[Data entries]
* * *

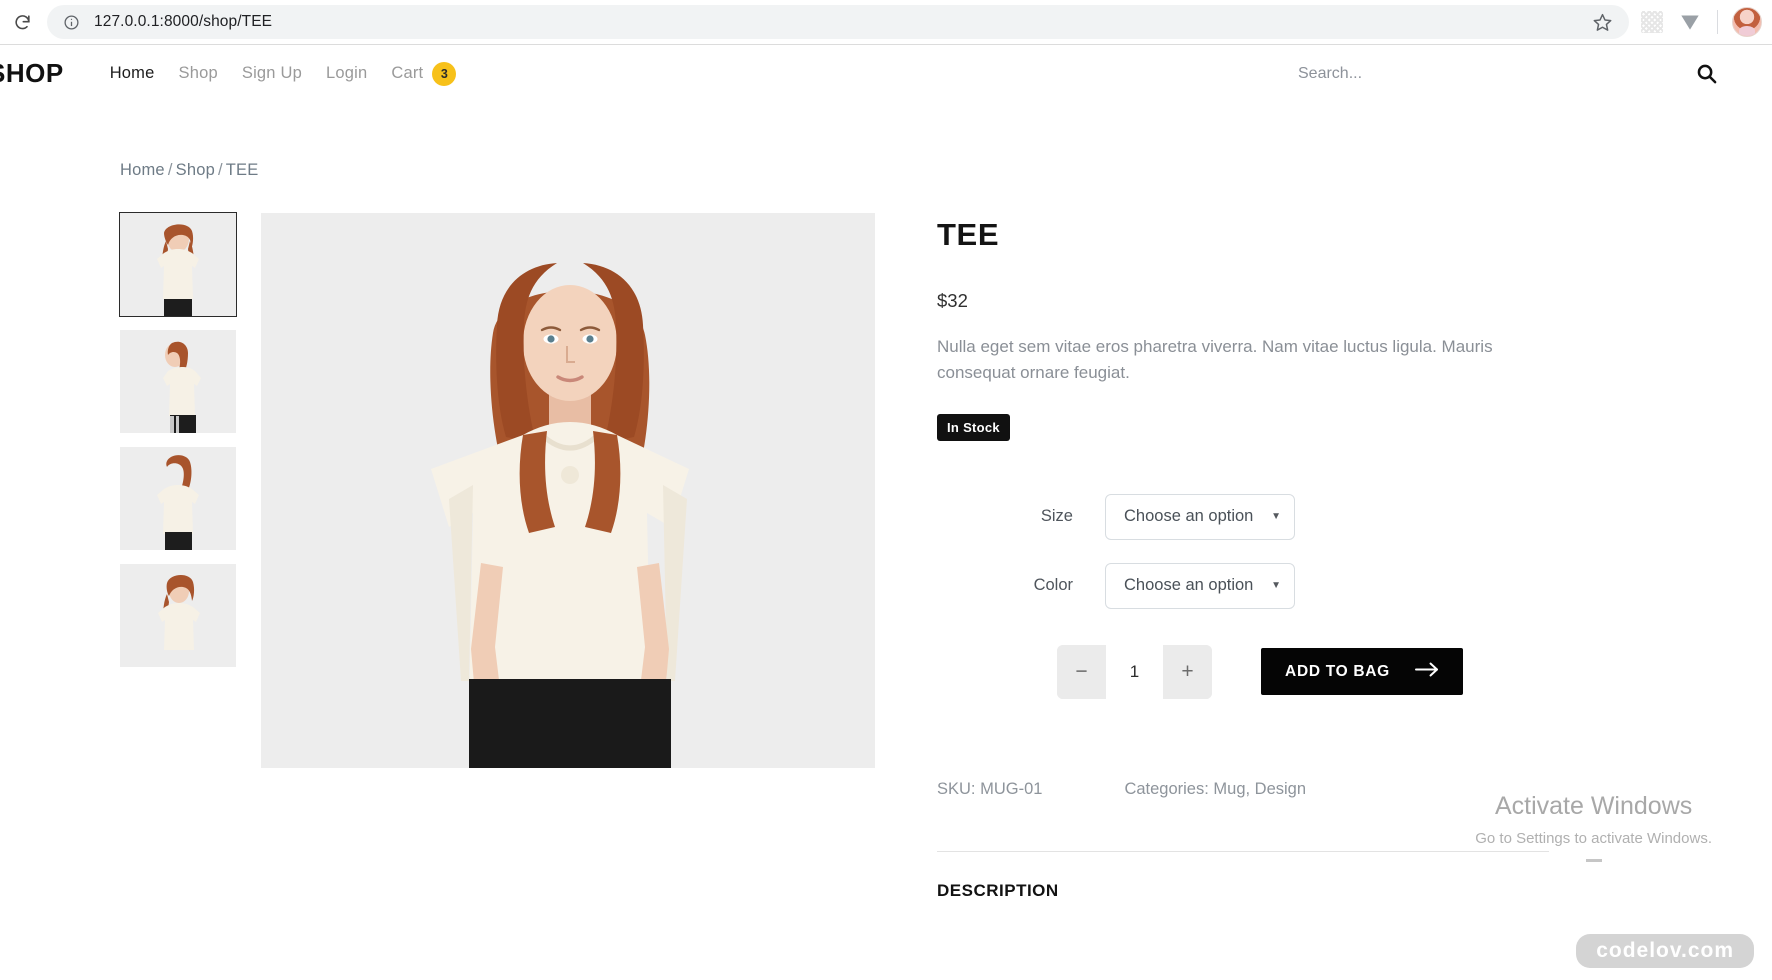 Image resolution: width=1772 pixels, height=980 pixels. I want to click on quantity-decrease-button: −, so click(1082, 672).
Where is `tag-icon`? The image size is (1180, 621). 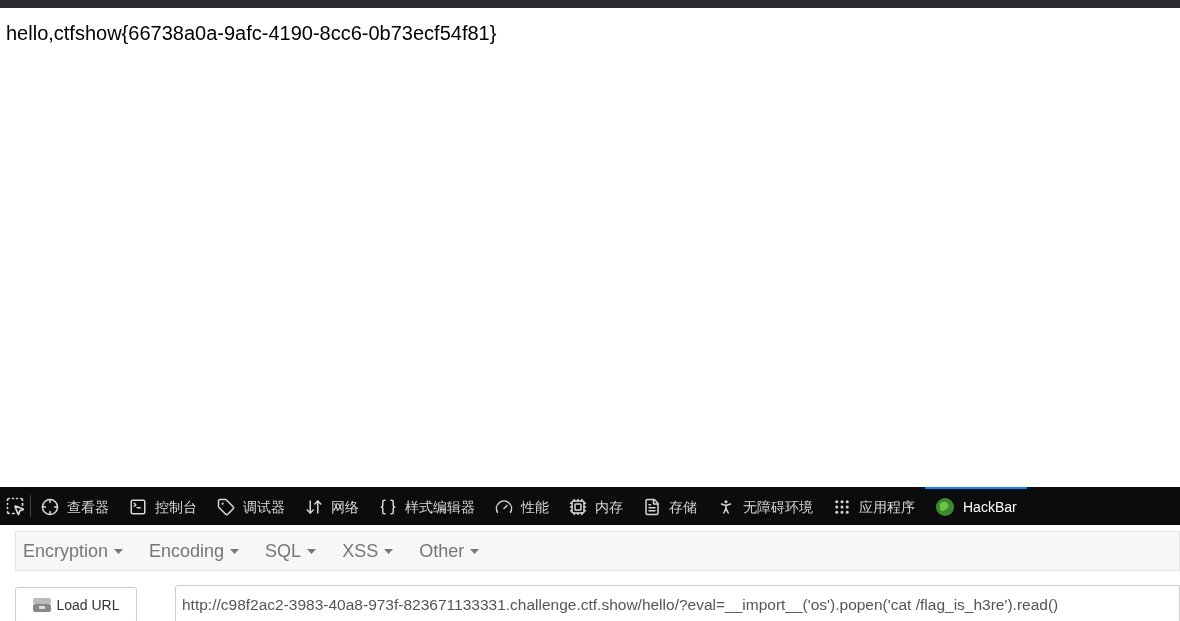
tag-icon is located at coordinates (226, 507).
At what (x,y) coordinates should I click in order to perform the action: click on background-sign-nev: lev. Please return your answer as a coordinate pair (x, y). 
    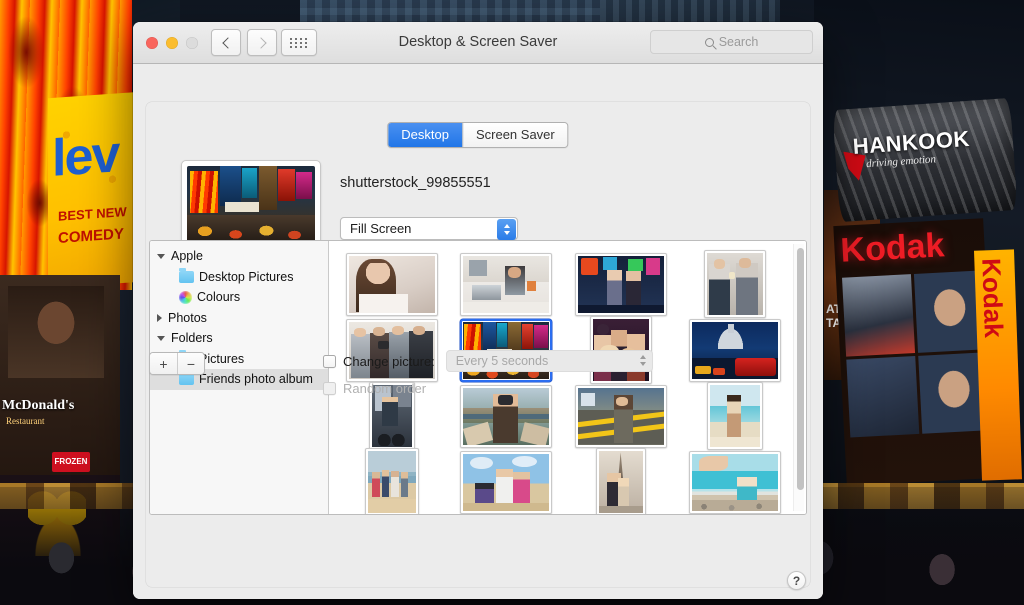
    Looking at the image, I should click on (86, 156).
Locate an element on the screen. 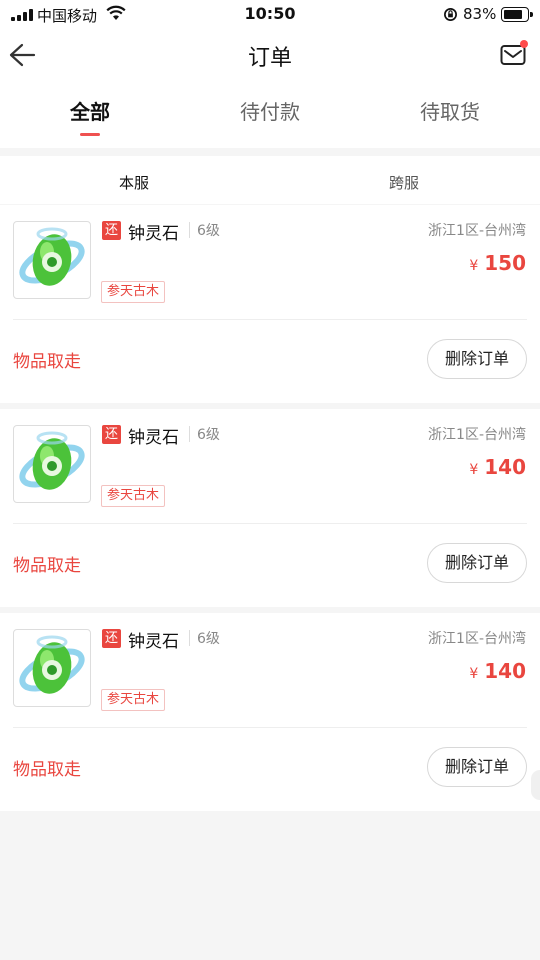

* * *

• _JOB ITEM_
Identify each line of the items above that contains the string "should" and copy those lines in full. Matching is case-sensitive.

• _REPLY TO THE TASK_
At what (x,y) coordinates should I click in order to perform the action: click on background-sign-nev: lev. Please return your answer as a coordinate pair (x, y). 
    Looking at the image, I should click on (86, 156).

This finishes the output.